Veterans issues received less than a minute of airtime—a brief mention of marijuana usage in a broader question about opioid abuse—yet the Department of Veterans Affairs (VA) shortcomings remain a major hurdle that millions of former servicemembers need to overcome.
This year marks five years since the news broke that veterans were dying on secret waitlists, waiting up to 90 days to see a doctor if they even saw one at all. When a veteran is sick or in crisis, any wait can be a matter of life and death, and while there has been some improvement, wait times to see a provider can still extend up to 70 days in some areas.
The veteran suicide rate is alarmingly high, and many others face physical and mental trauma that will stay with them a lifetime. Imagine serving your country and experiencing physical or mental injuries that require extensive medical care, then being told that you’re just a number in a very long line waiting for care.
Much of the conversation on veteran’s health reforms center on timeframes and funding. While these are necessary areas of focus, they take time and veterans need support now. It’s time to step up, think outside of the box, and use existing technology to better care for our heroes. Telemedicine, or telehealth, is one area where public and private organizations can open up the market so veterans have more choices.
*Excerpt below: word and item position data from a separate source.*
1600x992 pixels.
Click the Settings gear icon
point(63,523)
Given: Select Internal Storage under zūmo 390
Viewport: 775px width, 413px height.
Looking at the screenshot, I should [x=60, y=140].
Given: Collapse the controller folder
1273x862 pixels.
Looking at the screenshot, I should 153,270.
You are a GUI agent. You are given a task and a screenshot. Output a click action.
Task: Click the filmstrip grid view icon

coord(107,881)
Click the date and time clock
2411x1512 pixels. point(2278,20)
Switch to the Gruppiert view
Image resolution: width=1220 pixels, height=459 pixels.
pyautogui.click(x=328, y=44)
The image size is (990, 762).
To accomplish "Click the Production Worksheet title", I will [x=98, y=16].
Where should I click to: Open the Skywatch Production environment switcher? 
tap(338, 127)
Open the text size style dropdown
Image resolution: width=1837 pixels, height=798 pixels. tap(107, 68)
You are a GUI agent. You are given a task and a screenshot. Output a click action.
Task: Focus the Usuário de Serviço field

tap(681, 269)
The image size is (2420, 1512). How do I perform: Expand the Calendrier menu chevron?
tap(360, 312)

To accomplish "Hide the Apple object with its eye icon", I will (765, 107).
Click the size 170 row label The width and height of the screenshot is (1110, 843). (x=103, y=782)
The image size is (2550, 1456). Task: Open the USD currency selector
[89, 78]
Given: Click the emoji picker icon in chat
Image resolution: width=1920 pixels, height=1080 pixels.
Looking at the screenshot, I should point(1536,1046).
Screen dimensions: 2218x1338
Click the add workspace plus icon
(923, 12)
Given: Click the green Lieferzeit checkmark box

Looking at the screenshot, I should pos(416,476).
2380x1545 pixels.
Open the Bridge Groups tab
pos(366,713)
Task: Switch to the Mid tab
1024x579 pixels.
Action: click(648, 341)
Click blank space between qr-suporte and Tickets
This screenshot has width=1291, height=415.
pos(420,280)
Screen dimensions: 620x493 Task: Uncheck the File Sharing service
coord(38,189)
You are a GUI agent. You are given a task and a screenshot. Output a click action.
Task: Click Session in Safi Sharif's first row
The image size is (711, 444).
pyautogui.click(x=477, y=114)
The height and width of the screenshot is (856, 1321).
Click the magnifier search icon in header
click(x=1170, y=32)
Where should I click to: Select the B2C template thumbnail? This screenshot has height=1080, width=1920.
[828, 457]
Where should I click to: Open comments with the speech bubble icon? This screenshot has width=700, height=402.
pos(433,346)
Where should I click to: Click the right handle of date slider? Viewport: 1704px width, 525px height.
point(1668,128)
Consider veterans living in rural areas or areas with less-than-stellar options—getting to VA clinics can be difficult. Telemedicine offers additional opportunities to talk to their doctors and access services from the comfort of their own community. Mental health support could be available at the touch of a button rather than a long commute—why wait for care when you could talk to your doctor through an app or on your computer?
The Department introduced its own remote care option and it’s proving popular, with more than a million veterans accessing VA’s telehealth services in Fiscal Year 2018 alone. And, last year, Congress passed a law that authorizes VA to further expand this program and provide telehealth services across state lines. This is promising, and the administration has already begun taking the opportunity to move the ball forward by expanding patient options.
Telehealth and telemedicine can be a cost-effective method to increase access and deliver high-quality care by many practitioners, including nurses and nutritionists—not just doctors. However, currently, only licensed doctors can provide remote care through the VA. Expanding telemedicine to more types of practitioners will make it easier for veterans to access world-class experts, receive follow-up care, or get a quick second opinion, reining in wait times and lowering costs in the process.
Private companies and organizations have seen the value of telehealth and are stepping in to help fill some of the gaps created by the government’s overseeing of veterans’ health care. In Austin, one of the hotbeds for the 2014 scandal, boutique medical company Medici is offering veterans access to their services for free on Veterans Day through Operation 11/11.
This one-day program will allow veterans to access doctors in all 50 states ranging from general practitioners and dermatologists to orthopedic doctors and psychiatrists with an app on their phones.
There is no need to reinvent the wheel here. App-based and boutique health care options are available to Americans across the country and should be to our veterans. They can be used to cut red tape, help the VA stay within budget, and—most importantly—help our veterans get the care they earned and need.
Rather than glossing over the topic, I wish the Democrats used their platform to cover this on Tuesday night.
Whitney Munro is the vice president of communications at the Foundation for Government Accountability.